# BRIEF
Each entry needs to be reproduced verbatim.
....
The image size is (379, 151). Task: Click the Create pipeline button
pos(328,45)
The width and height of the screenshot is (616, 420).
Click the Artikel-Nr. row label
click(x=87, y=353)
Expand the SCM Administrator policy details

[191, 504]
....
# EXERCISE ANSWER
The image size is (379, 151). Task: Click the Create pipeline button
pos(328,45)
The width and height of the screenshot is (616, 420).
Click the Artikel-Nr. row label
click(x=87, y=353)
Expand the SCM Administrator policy details

[191, 504]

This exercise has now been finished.